Multimodal Feature Catalog¶

Complete reference for all 10 feature modalities in the agentic-spliceai meta-layer feature engineering pipeline. Each modality is a registered Modality subclass in src/agentic_spliceai/splice_engine/features/modalities/.

Summary¶

Modality	Columns	Source Type	Data Source	Description
`base_scores`	43	Model output	Base model predictions (SpliceAI/OpenSpliceAI)	Derived features from raw splice site probabilities
`annotation`	3	Genomic annotation	GTF/GFF gene annotations	Ground truth splice site labels and transcript info
`sequence`	3	Genomic reference	Reference FASTA (hg38/hg19)	Contextual DNA sequence windows around each position
`genomic`	4	Genomic annotation	Gene boundary coordinates + sequence	Positional and compositional features within genes
`conservation`	9	External data	UCSC PhyloP/PhastCons bigWig tracks	Evolutionary constraint from multi-species alignment
`epigenetic`	12	External data	ENCODE ChIP-seq bigWig tracks	Histone modification signals across cell types
`junction`	12	External data	STAR SJ.out.tab / GTEx / recount3	RNA-seq splice junction read evidence
`rbp_eclip`	8	External data	ENCODE eCLIP narrowPeak (K562, HepG2)	RNA-binding protein occupancy at splice sites
`chrom_access`	12	External data	ENCODE ATAC-seq (5 cell lines) + DNase-seq (5 primary tissues)	Chromatin accessibility (open vs closed chromatin)
`fm_embeddings`	8	Foundation model	Pre-extracted embeddings (Evo2, SpliceBERT, etc.)	Label-agnostic scalar features from foundation model representations

Total: 114 feature columns (full-stack with fm_embeddings enabled). Default full-stack: 106 columns (fm_embeddings commented out by default — requires GPU-extracted embeddings).

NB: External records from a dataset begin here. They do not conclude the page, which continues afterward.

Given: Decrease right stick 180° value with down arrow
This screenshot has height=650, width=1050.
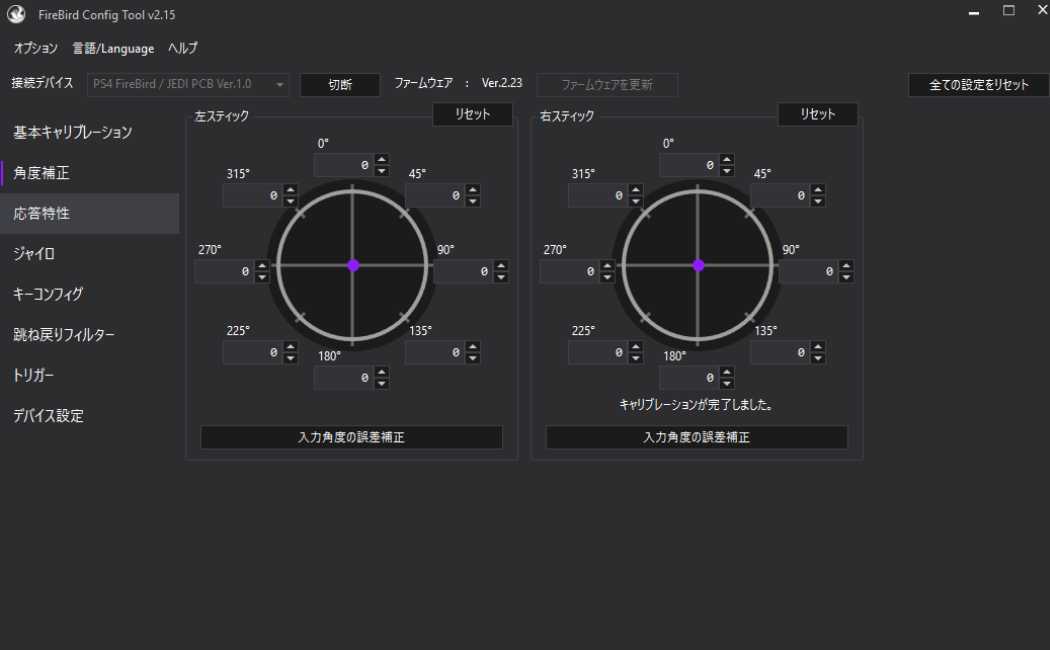Looking at the screenshot, I should tap(726, 384).
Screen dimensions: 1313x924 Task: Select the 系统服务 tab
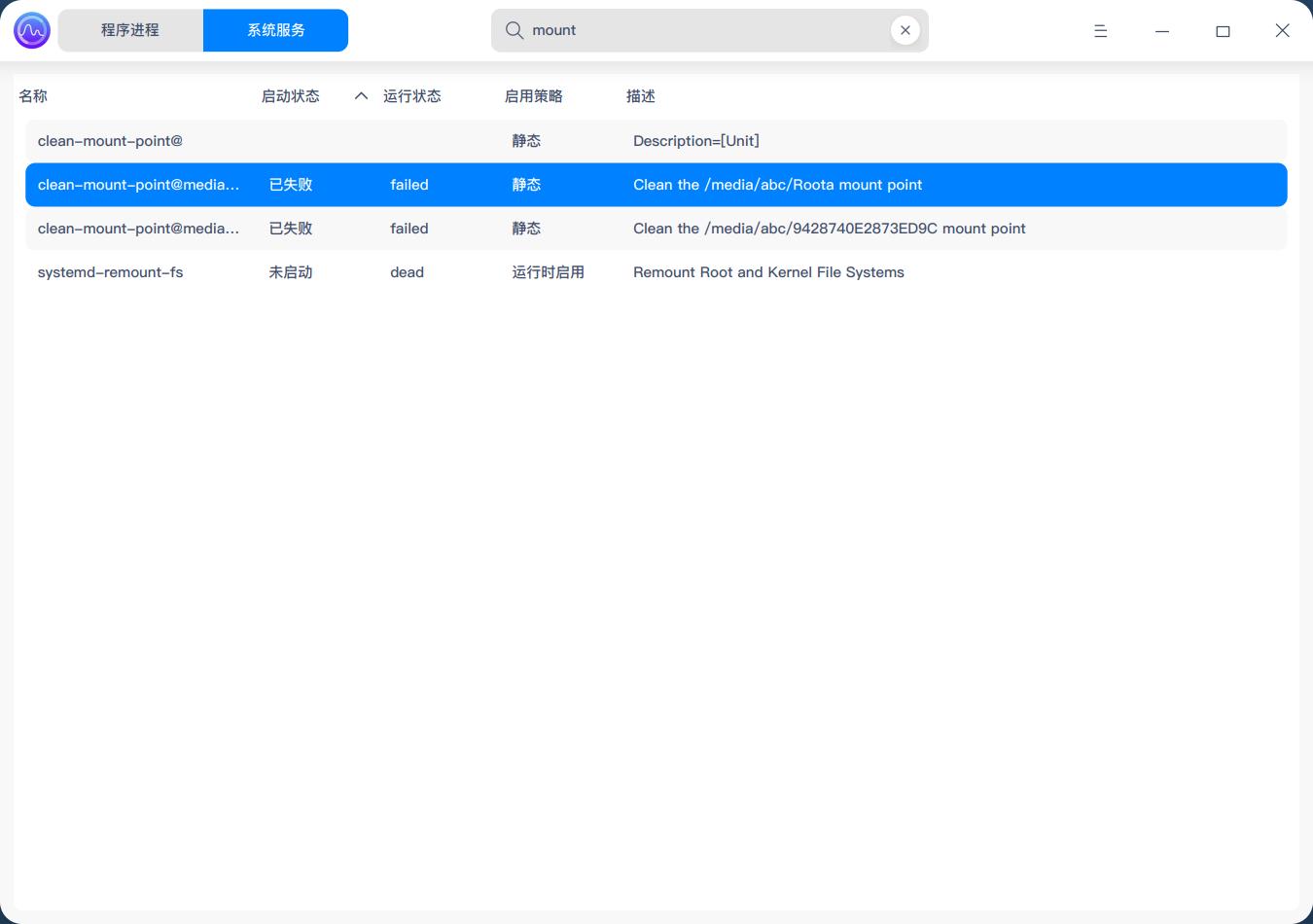point(275,30)
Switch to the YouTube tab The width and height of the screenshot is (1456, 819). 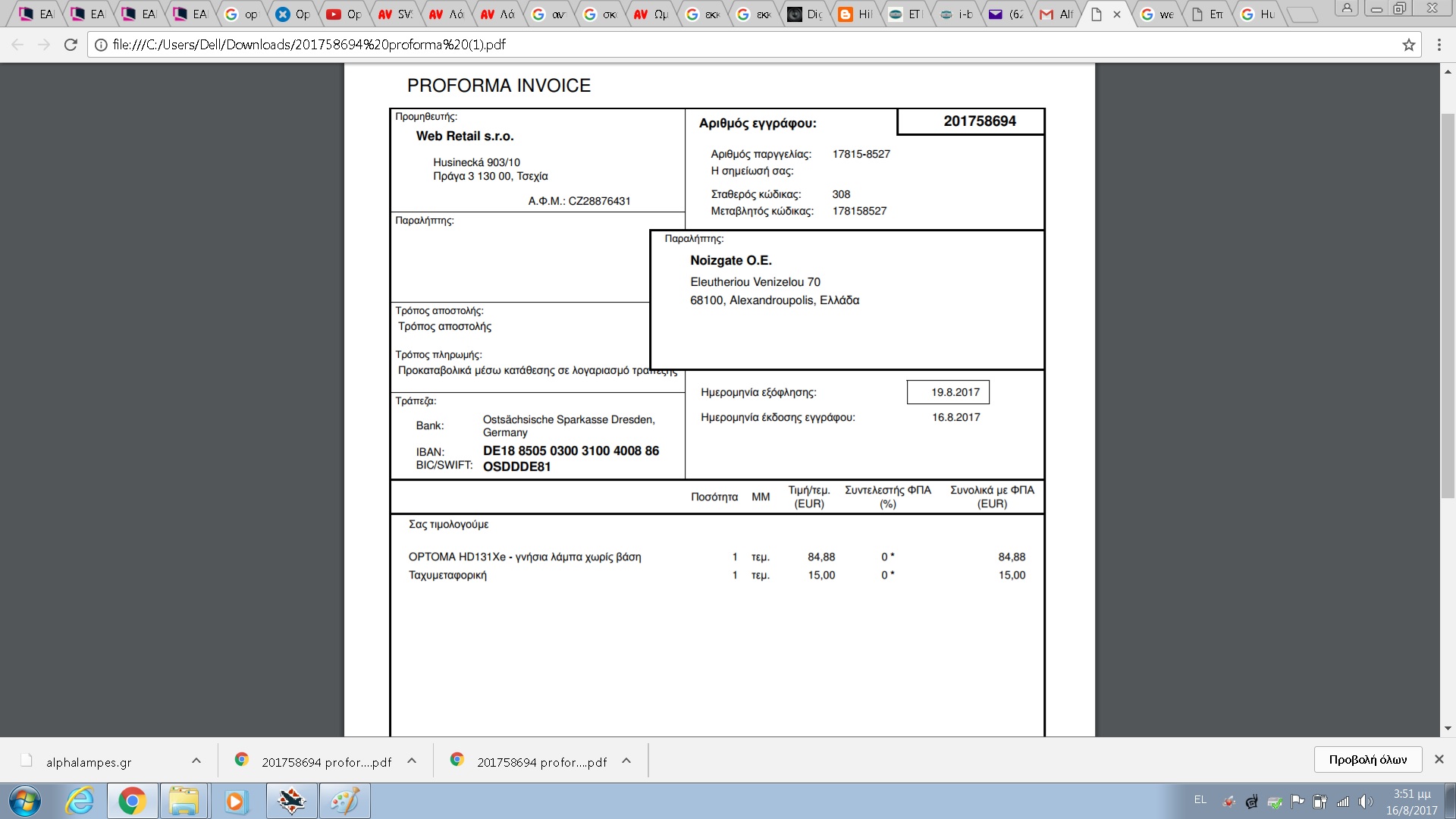(343, 13)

Modalities by Source Type¶

Group 1: Model Output¶

base_scores (43 columns)¶

Derives ~43 engineered features from the three raw per-nucleotide probabilities (donor_prob, acceptor_prob, neither_prob) output by the base model. All features are derived via vectorized Polars expressions. Context-aware features use .over('gene_id') to prevent cross-gene leakage.

Source file: modalities/base_scores.py

Score aliases (3 columns)

Column	Description
`donor_score`	Alias of `donor_prob` for FeatureSchema compatibility
`acceptor_score`	Alias of `acceptor_prob` for FeatureSchema compatibility
`neither_score`	Alias of `neither_prob` for FeatureSchema compatibility

Context scores (4 columns, default window=2)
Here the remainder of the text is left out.